Role of glia in optic nerve

Abstract

Glial cells are critically important for maintenance of neuronal activity in the central nervous system (CNS), including the optic nerve (ON). However, the ON has several unique characteristics, such as an extremely high myelination level of retinal ganglion cell (RGC) axons throughout the length of the nerve (with virtually all fibers myelinated by 7 months of age in humans), lack of synapses and very narrow geometry. Moreover, the optic nerve head (ONH) - a region where the RGC axons exit the eye - represents an interesting area that is morphologically distinct in different species. In many cases of multiple sclerosis (demyelinating disease of the CNS) vision problems are the first manifestation of the disease, suggesting that RGCs and/or glia in the ON are more sensitive to pathological conditions than cells in other parts of the CNS. Here, we summarize current knowledge on glial organization and function in the ON, focusing on glial support of RGCs. We cover both well-established concepts on the important role of glial cells in ON health and new findings, including novel insights into mechanisms of remyelination, microglia/NG2 cell-cell interaction, astrocyte reactivity and the regulation of reactive astrogliosis by mitochondrial fragmentation in microglia.

Keywords: Astrocytes; Glia; Microglia; Neuron glial 2 (NG2) cells; Oligodendrocytes; Optic nerve (ON).

Figure 1:. The structure of the optic nerve A.

Optic nerve is a white matter tract of the brain that connects the eye (from the optic nerve head end) with the brain. The left and right optic nerves intersect at the chiasm, which is an X-shaped structure that is located in the forebrain, in front of the hypothalamus. B. The optic nerve is composed of myelinated axons of the retinal ganglion cells (RGCs) (yellow bundles) and interstitial glial cells (purple stars). Numerous septa of neuroglia, plus elastic and collagenous fibers divide the nerve into sharply defined bundles that are encapsulated by the three meningeal layers of the brain (dura, arachnoid, and pia mater). The main structural element of the optic nerve head is the dense collagenous lamina cribrosa that acts as a pressure barrier between the intraocular and retrobulbar spaces.

Figure 2:. Schematic diagram of glial cells in the optic nerve.

Cartoon showing the different types of glial cells (astrocytes, oligodendrocytes, NG2 cells, and microglia) in the optic nerve and their association with the neuron.

Figure 3.. Schematic representation of the simplified interactions between glial cells in the optic nerve.

Glial cells work as a team to ensure both healthy homeostasis (black annotations) and response to insults (red) in the optic nerve.

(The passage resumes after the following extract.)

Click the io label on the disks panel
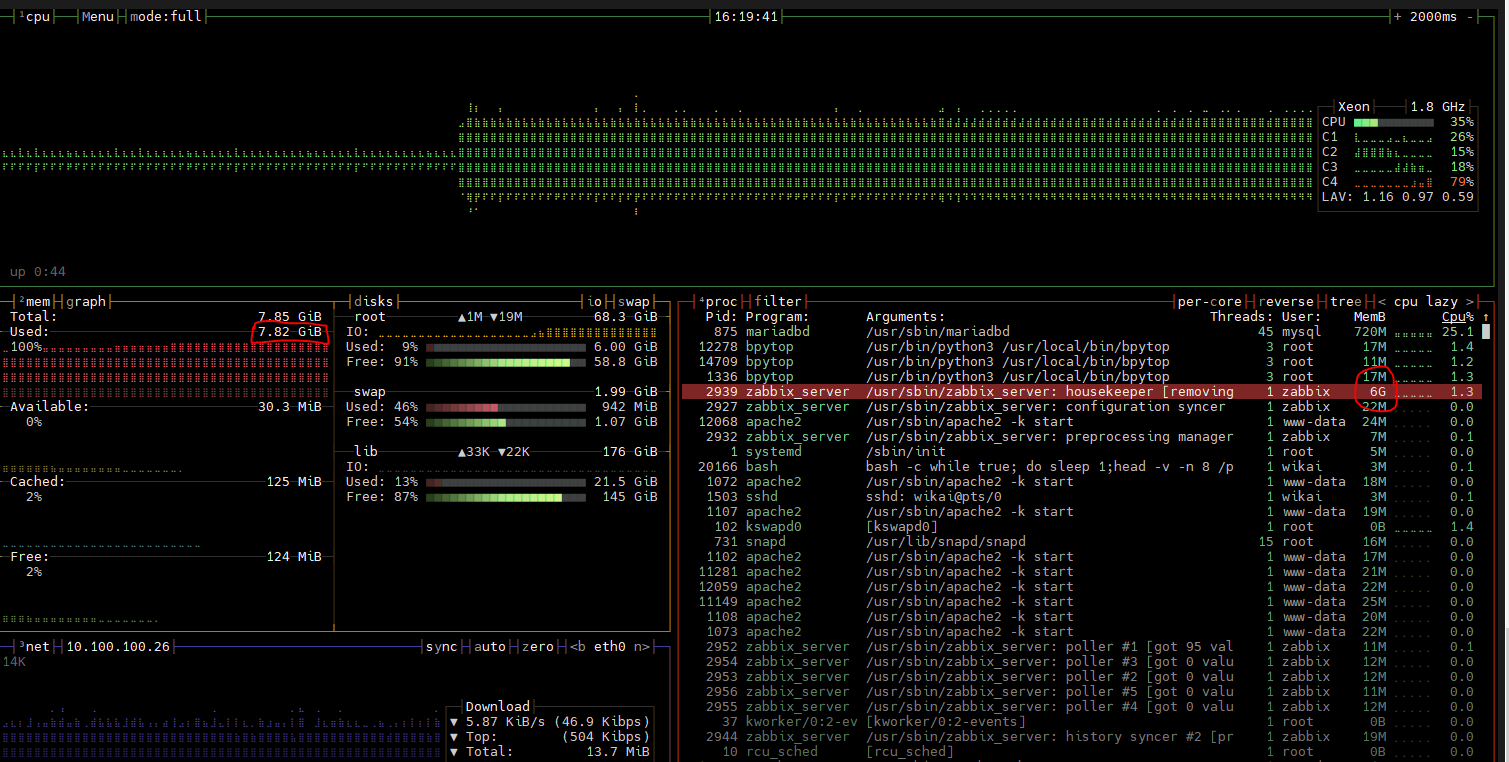1509x762 pixels. [x=595, y=300]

Figure 4:. Four different phases of oligodendrocyte (OL) maturation in the oligodendroglial lineage: OPC, pre-OLs, immature OLs and mature OLs.

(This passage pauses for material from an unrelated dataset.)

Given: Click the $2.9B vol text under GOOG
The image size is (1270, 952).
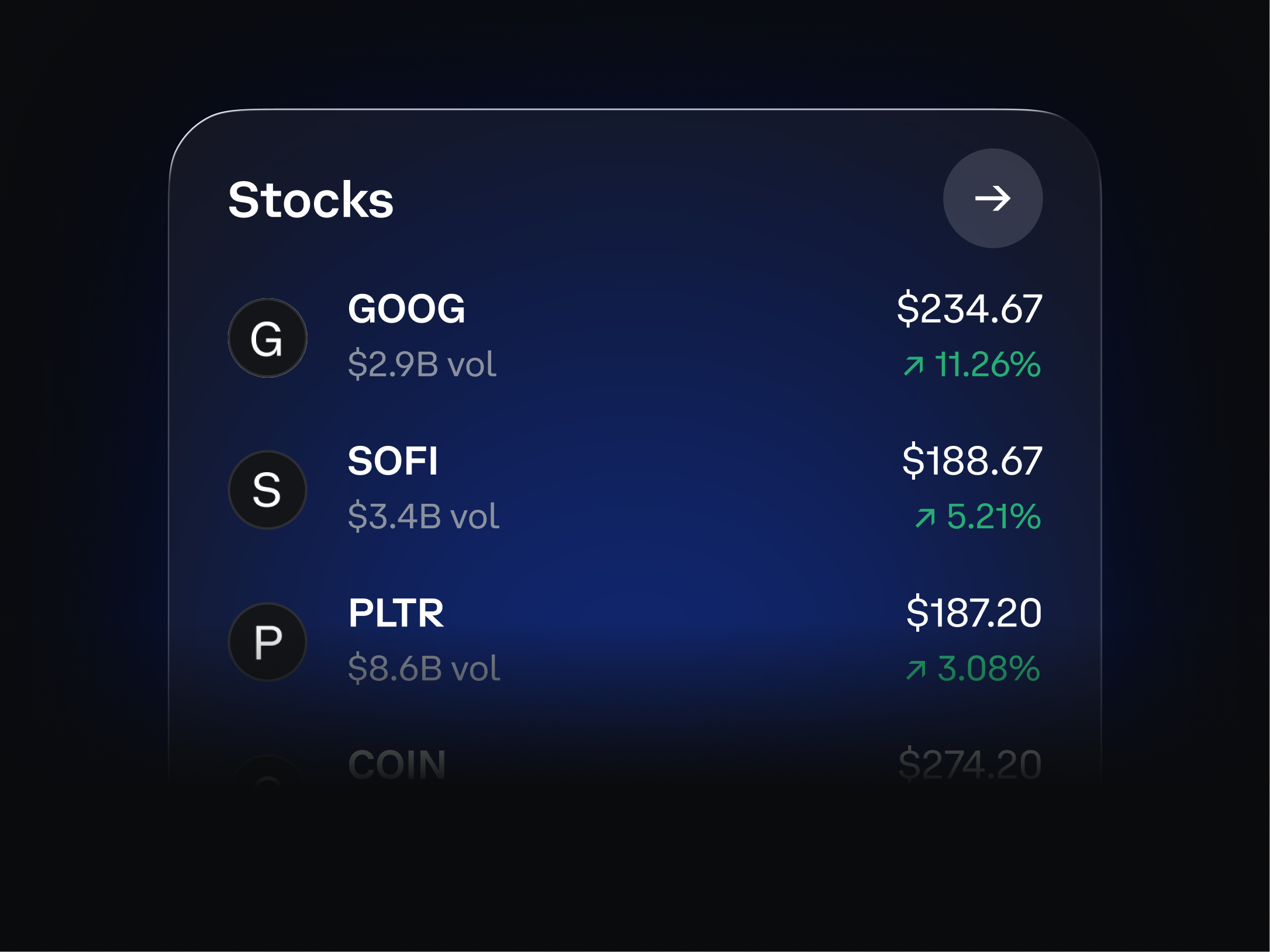Looking at the screenshot, I should tap(422, 365).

These phases were established based on the increasingly complex morphology and the expression pattern of well-defined markers. CNPase, 2′,3′-cyclic nucleotide 3′-phosphodiesterase; FABP, fatty-acid-binding proteins; GalC, galactocerebroside C; MAG, myelin associated glycoprotein; MBP, myelin basic protein; MOG, myelin OL glycoprotein;Olig1/2 two basic helix-loop-helix transcription factors; PDGF-Rα, platelet-derived growth factor; PLP, proteolipid protein; PSA-NCAM, polysialic acid-neural cell adhesion molecule.

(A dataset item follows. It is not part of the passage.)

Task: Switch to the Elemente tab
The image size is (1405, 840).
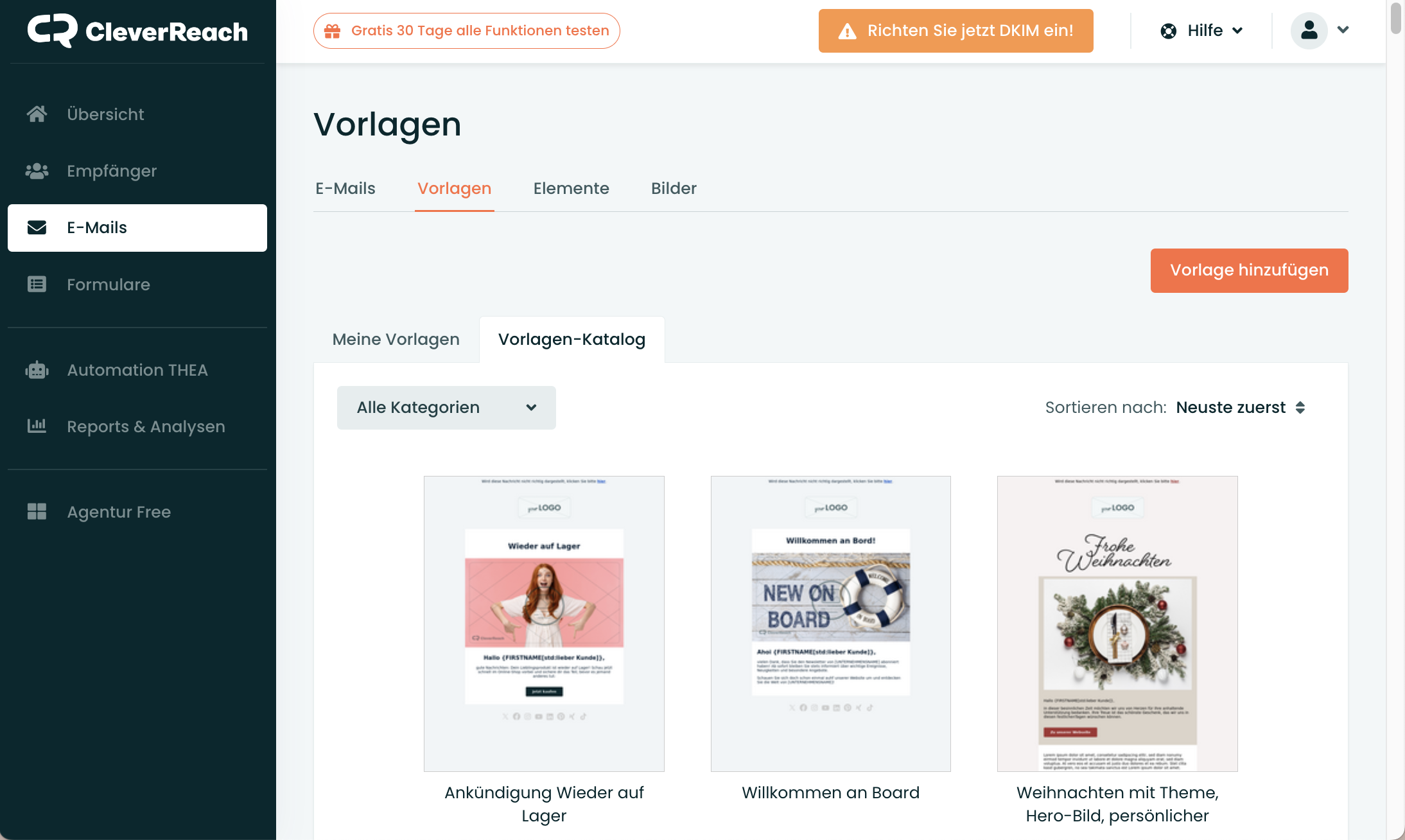Action: 571,188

Figure 5:. Rats homozygous for both Cryba1 and Bckdk mutations exhibit very serious optic nerve degeneration with profound demyelination.

To understand the roles of Bckdk and Cryba1 in optic nerve survival, the optic nerves and retinas were dissected from wild type (WT), Nuc1 (mutation in Cryba1), FL (mutation in Bckdk, named frogleg (FL) because of a severe splaying of the hind limbs) and DM (double mutant, mutations in both Cryba1 and Bckdk) rats. (A) TEM revealed a severe optic nerve degeneration in the DM rats compared to other genotypes at 4 months of age. Bar: 5 μm. (B) Immunohistochemistry of retinal flat mounts against RBPMS (Anti-RNA binding protein with multiple splicing) showed degeneration of RGCs in 4 month old DM rats relative to other genotypes. Bar: 100 μm.

Figure 6:. Microglia activation during disease progression.

Naïve microglia undergo inflammatory transition to an activated state (releasing inflammatory cytokines, chemokines) to confer protection during acute infection or tissue injury in the CNS. However, persistent activation of microglia upon stress stimuli rendered by genetic predisposition or environmental factors, leads to a state of hyper activation associated with an uncontrolled release of pro-inflammatory mediators (chronic inflammation), which in turn causes neuronal damage in the CNS.